• _AIM_
Copy out the entries word for word, from the first line through the line that contains "Looking at the screenshot, I should [x=1215, y=601].", both included.

• _DATA TO PROCESS_
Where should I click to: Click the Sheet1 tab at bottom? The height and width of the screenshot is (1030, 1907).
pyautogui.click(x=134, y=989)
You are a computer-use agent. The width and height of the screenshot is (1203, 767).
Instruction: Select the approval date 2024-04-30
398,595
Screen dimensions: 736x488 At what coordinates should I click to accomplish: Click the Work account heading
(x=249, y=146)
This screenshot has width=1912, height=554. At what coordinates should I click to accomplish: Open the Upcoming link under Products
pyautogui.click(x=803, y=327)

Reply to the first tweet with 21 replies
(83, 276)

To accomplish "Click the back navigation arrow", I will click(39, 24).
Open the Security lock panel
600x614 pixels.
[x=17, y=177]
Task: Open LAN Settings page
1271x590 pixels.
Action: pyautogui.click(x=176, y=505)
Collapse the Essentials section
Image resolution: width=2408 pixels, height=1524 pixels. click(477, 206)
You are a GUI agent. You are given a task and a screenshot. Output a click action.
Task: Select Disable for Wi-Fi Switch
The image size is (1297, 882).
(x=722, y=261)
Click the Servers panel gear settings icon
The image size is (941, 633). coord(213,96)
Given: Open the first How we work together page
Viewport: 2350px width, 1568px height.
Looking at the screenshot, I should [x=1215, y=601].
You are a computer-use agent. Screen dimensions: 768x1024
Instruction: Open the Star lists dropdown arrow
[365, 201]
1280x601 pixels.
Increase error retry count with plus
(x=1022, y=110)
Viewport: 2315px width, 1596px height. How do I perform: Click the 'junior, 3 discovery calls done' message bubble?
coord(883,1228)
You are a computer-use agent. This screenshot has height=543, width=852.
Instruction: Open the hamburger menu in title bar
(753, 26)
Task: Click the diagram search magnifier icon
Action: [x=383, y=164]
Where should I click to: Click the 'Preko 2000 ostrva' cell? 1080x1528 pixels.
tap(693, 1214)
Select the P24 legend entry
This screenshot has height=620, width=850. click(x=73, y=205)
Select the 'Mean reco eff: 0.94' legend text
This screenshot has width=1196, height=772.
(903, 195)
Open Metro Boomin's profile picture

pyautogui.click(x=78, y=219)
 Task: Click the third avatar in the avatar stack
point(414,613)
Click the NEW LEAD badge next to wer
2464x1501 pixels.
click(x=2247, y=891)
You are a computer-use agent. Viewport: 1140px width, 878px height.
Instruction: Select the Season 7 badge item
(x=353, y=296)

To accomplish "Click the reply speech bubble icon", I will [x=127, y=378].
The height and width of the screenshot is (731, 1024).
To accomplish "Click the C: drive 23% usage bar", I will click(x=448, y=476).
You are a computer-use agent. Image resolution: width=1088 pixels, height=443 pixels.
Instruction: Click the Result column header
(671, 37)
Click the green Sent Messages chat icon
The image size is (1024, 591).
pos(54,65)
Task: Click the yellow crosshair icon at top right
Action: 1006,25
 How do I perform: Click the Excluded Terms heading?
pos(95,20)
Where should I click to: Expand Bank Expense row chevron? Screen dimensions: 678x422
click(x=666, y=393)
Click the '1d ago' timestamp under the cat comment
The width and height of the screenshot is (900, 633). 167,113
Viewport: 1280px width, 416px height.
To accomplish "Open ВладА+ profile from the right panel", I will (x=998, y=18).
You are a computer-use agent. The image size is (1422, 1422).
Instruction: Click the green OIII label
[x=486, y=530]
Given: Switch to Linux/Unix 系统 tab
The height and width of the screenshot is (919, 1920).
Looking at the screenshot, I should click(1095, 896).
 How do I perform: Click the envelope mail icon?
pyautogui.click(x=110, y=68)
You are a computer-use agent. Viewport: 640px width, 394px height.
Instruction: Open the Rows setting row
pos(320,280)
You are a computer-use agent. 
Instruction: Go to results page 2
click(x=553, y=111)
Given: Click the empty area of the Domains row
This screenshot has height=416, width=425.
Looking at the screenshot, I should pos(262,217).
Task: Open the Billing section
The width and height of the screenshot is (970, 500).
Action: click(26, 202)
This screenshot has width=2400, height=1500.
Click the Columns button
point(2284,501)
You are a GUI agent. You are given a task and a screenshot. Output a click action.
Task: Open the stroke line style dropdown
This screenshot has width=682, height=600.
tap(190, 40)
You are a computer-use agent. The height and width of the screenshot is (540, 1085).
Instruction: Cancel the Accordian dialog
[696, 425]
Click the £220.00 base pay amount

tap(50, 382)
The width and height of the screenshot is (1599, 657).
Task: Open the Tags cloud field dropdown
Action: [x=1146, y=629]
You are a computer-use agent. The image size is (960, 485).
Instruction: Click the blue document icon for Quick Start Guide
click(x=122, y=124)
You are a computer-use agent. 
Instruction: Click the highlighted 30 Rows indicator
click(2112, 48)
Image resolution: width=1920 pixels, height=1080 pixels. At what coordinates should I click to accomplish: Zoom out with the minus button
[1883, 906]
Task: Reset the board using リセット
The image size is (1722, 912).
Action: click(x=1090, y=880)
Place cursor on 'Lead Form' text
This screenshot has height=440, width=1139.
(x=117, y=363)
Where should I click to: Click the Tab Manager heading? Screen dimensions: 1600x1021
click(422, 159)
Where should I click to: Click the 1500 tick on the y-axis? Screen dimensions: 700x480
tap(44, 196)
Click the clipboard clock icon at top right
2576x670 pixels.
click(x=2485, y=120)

• _PROBLEM SOLUTION_
Where should I click to: Click the Sheet1 tab at bottom? The height and width of the screenshot is (1030, 1907).
pyautogui.click(x=134, y=989)
You are a computer-use agent. The width and height of the screenshot is (1203, 767).
Instruction: Select the approval date 2024-04-30
398,595
Screen dimensions: 736x488 At what coordinates should I click to accomplish: Click the Work account heading
(x=249, y=146)
This screenshot has width=1912, height=554. At what coordinates should I click to accomplish: Open the Upcoming link under Products
pyautogui.click(x=803, y=327)

Reply to the first tweet with 21 replies
(83, 276)

To accomplish "Click the back navigation arrow", I will click(39, 24).
Open the Security lock panel
600x614 pixels.
[x=17, y=177]
Task: Open LAN Settings page
1271x590 pixels.
Action: pyautogui.click(x=176, y=505)
Collapse the Essentials section
Image resolution: width=2408 pixels, height=1524 pixels. click(477, 206)
You are a GUI agent. You are given a task and a screenshot. Output a click action.
Task: Select Disable for Wi-Fi Switch
The image size is (1297, 882).
(x=722, y=261)
Click the Servers panel gear settings icon
The image size is (941, 633). coord(213,96)
Given: Open the first How we work together page
Viewport: 2350px width, 1568px height.
Looking at the screenshot, I should [x=1215, y=601].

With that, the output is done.